Очевидно, заключенному необходимо что-то лежащее вне его паскудной жизни. Вне зоны и срока. Вне его самого. Нечто такое, что позволило бы ему забыть о себе. Хотя бы на время отключить тормоза себялюбия. Нечто безнадежно далекое, почти мифическое. Может быть, дополнительный источник света. Какой-то предмет бескорыстной любви. Не слишком искренней, глупой, притворной. Но именно — любви.

Притом, чем безнадежнее цель, тем глубже эмоции.

Отсюда — то безграничное внимание, которым пользуются лагерные женщины.

Их, как правило, несколько в зоне. Работают они в административно-хозяйственном секторе, бухгалтерии и медицинской части. Помимо этого, есть жены офицеров и сверхсрочников, то и дело наведывающиеся в лагерь.

Здесь каждую, самую невзрачную, женщину провожают десятки восторженных глаз.

Это внимание по-своему целомудренно и бескорыстно. Женщина уподобляется зрелищу, театру, чистому кино. Сама недосягаемость ее (а положение вольной женщины делает ее практически недосягаемой) определяет чистоту мыслей.

— Ты посмотри, — говорят зеки, — какая женщина!.. Уж я бы подписался на эту марцифаль!..

Тут — упор на существительное. Тут поражает женщина вообще, а не ее конкретные достоинства. Тут властвует умами женщина как факт. Женщина, как таковая, является чудом.

Она — марцифаль. То есть нечто загадочное, возвышенное, экзотическое. Кефаль с марципаном…

Зеки крайне редко посягают на вольных служащих женщин. Во-первых, это безнадежно. Чересчур велика социальная пропасть. Кроме того, это не главное. Гораздо важнее — культ, мечта, наличие идеала.

При этом воображаемые амуры с женой начальника лагеря — одна из распространенных коллизий местного фольклора. Один из бродячих сюжетов тюремного мифотворчества.

В этом почти фантастическом сюжете есть несомненная художественная логика. Именно так реализуется мечта о социальном возмездии.

Что-то подобное случается и на воле. В Таллинне у меня был приятель Эйно Рипп. Ему удалось соблазнить жену эстонского министра культуры. Она была косоглазой настолько, что посторонние люди в ресторане спрашивали:

— Что вы на меня так смотрите?..

Тем не менее Рипп ее обожал. Рипп самоутверждался, обладая женой партийного функционера. Истязая эту женщину, Рипп переживал мгновения социального торжества.

Рипп говорил мне:

— В ее лице я уделал проклятый советский режим…
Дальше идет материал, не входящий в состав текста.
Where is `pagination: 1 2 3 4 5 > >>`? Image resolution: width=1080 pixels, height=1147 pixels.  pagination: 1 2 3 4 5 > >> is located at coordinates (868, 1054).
Вернемся к нашей рукописи. Осталось четыре разрозненных куска. Пересказывать утраченные страницы — глупо. Восстановить их — невозможно. Поскольку забыто главное — каким был я сам.

В общем — смотрите…

Попробуйте зайти к доктору Явшицу с оторванной головой в руке. Он посмотрит на вас унылыми близорукими глазами и равнодушно спросит:

— На что жалуетесь, сержант?

Чтобы добиться у Явшица освобождения, нужно пережить авиационную катастрофу. И все-таки за год я научился симулировать болезни — от радикулита до катара. Я разработал собственный метод. Метод заключался в следующем. Я просто называл какой угодно фантастический симптом. И затем отстаивал его с диким упорством. Целый месяц, например, я дурачил Явшица, повторяя:

— Такое ощущение, доктор, что из меня выкачивают кислород. Кроме того, у меня болят ногти и чешется позвоночник…
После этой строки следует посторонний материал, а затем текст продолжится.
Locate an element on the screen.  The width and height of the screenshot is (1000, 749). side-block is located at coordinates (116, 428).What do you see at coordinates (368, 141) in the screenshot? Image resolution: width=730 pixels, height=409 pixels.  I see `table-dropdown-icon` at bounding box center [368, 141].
Однако в этот раз мне не повезло. Мой радикулит бесславно провалился. Явшиц сказал мне:

— Можете идти, сержант.

И демонстративно раскрыл Сименона.

— Интересно, — сказал я, давая понять, что на врача ложится ответственность за губительный ход болезни.
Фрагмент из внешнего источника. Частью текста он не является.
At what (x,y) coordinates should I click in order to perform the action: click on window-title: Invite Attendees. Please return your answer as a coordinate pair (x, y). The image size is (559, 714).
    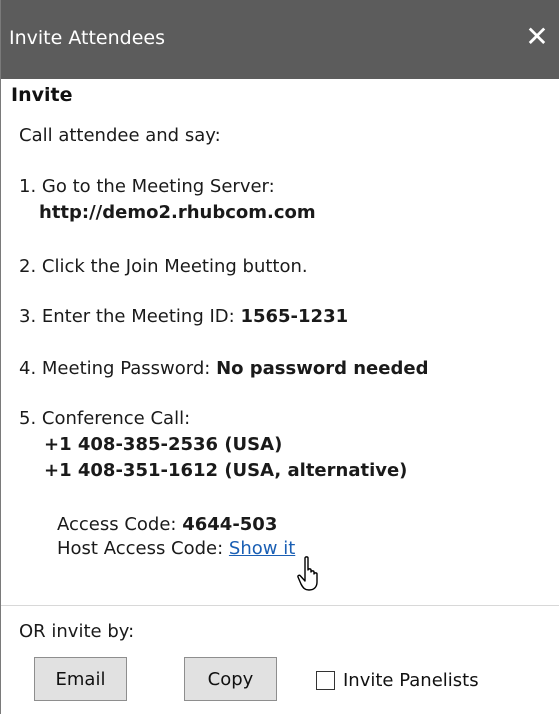
    Looking at the image, I should click on (87, 38).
— Не задерживаю вас, — промолвил доктор.

Я напился из цинкового бачка, заглянул в ленинскую комнату.

Там в одиночестве сидел Фидель. Перед ним был опрокинутый стул. Уподобляясь древним мастерам, Фидель покрывал изысканной резьбой нижнюю часть сиденья. При этом он что-то напевал.

— Здорово, — говорю.

Фидель отодвинул стул. Затем гордо поглядел на свою работу. Я прочел короткое всеобъемлющее ругательство.